### Text provided
========
Since we only had 6 days for our Olympic National Park itinerary, we continued on and ended up camping at Klahowya campground, which is technically outside of the National Park in the neighboring National Forest. It was right along Highway 101 and also along the Sol Duc River. This is a great campsite for putting yourself close to Forks for the next day of adventures!
Day 3: Forks & La Push Beaches
From Klahowya Campground, continue west on your Olympic National Park road trip on Highway 101 towards Forks. If you are a young female, or avid vampire fan, you might be wondering why you’ve heard of Forks, WA. Well, that is the town Stephanie Meyer used to base her Twilight series novels. While none of the movie was filmed on the Olympic Peninsula (Meyer never even visited!), if you do want to “Twilight geek out” head straight to the Forks Chamber of Commerce Visitor Center, which offers all the Twilight trivia and maps you need. It is important to note though that after Port Angeles, Forks is the 2nd largest city you will pass through on this trip so if you need a hot shower, warm bed, more supplies or just a nice cup of espresso, make it happen in Forks!
Just north of Forks is the turn-off for La Push, Mora, and Rialto Beach. La Push has three main beaches and they are simply named – First Beach, Second Beach and Third Beach.
First Beach is literally right in town and is the only beach that can be accessed by car.
Second Beach was roughly a one-mile hike from the parking lot and was an absolutely beautiful spot for a picnic lunch. We ate and explored the large beach before high tide started setting in.
========
### Information provided
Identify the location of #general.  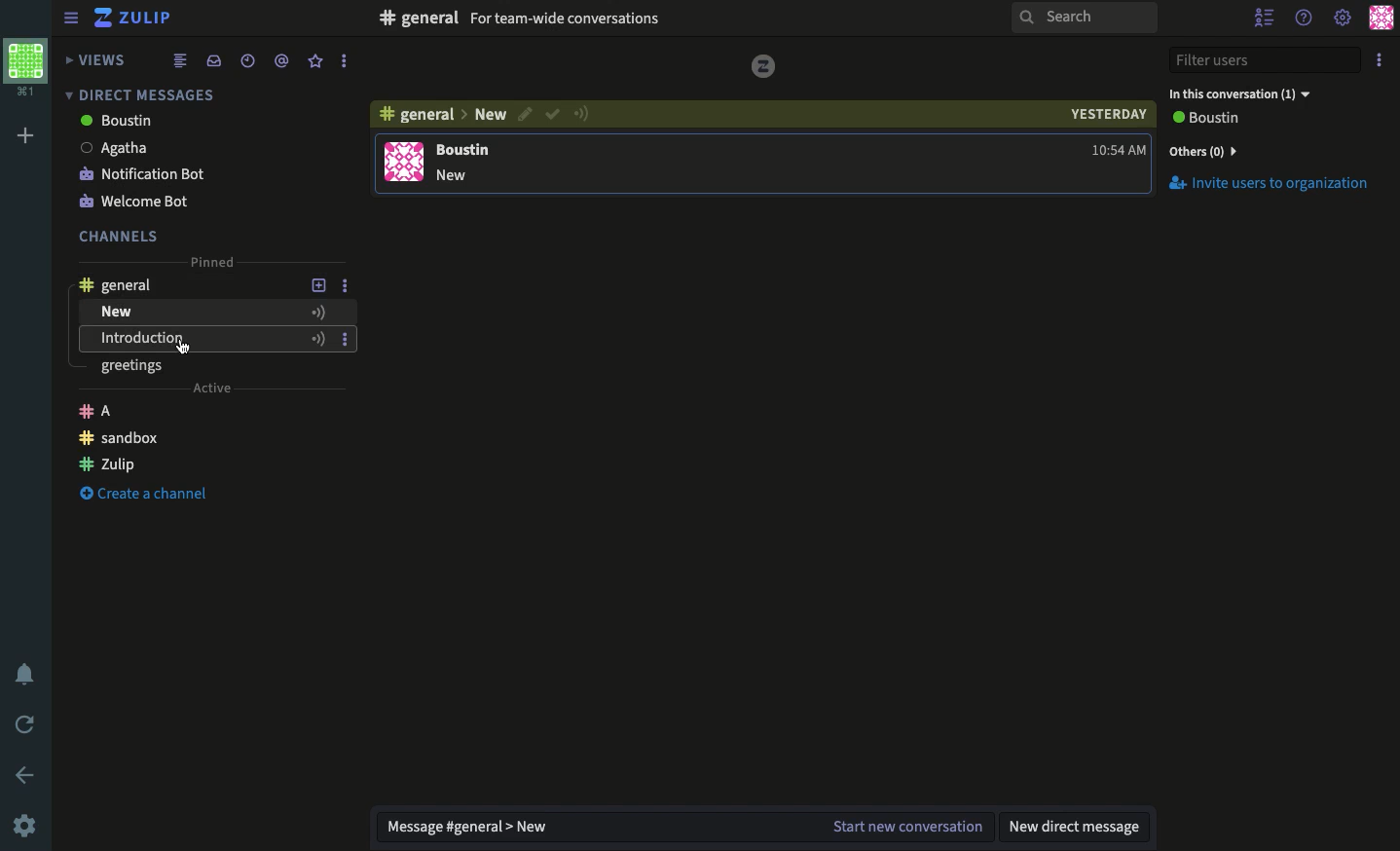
========
### Required work
A - According to the Olympic National Park itinerary text, what can travelers get in Forks? List each item.
B - Carry on the Olympic National Park itinerary text from its last sentence.

### Task results
A -
- A hot shower
- A warm bed
- More supplies
- A nice cup of espresso

B -
Third Beach is a flat 1.6 mile hike from the parking lot. On the way back to the 101, we did find what appeared to be a cute gem called Manitou Lodge if you need a night in a bed. The lodge is off Mora Road and has a small gift shop that features local artists, which is why we ventured back to check it out. The lodge and its grounds were impressive, and they have lots of information and advice for exploring the local area available in their “Great Room” which boasts a massive stone fireplace and vaulted ceilings. From here, either stay the night at Mora campground or venture on to the Hoh Rainforest to camp.
Day 4: Hoh Rainforest
Before leaving Forks for The Hoh Rainforest, make sure you are stocked on food and necessities, as there is only a small coffee shop/café/convenience store that offers a limited selection. The rainforest, less than an hour from Forks, is located down Upper Hoh Road. Hook a left off 101 onto Upper Hoh Road and travel 18 lush miles east to the Hoh rainforest and visitor center.
Hoh is the gateway to Mount Olympus. Crazy to think you would hike through a rainforest to get to the tallest peak in the national park! We meandered through the Hall of Mosses trail (0.8 mile loop) as well as the Spruce Nature Trail (1.2 mile loop) both of which I wouldn’t miss. The Spruce Nature trail takes you along the Hoh River where you can see the silt flowing down from the mountains.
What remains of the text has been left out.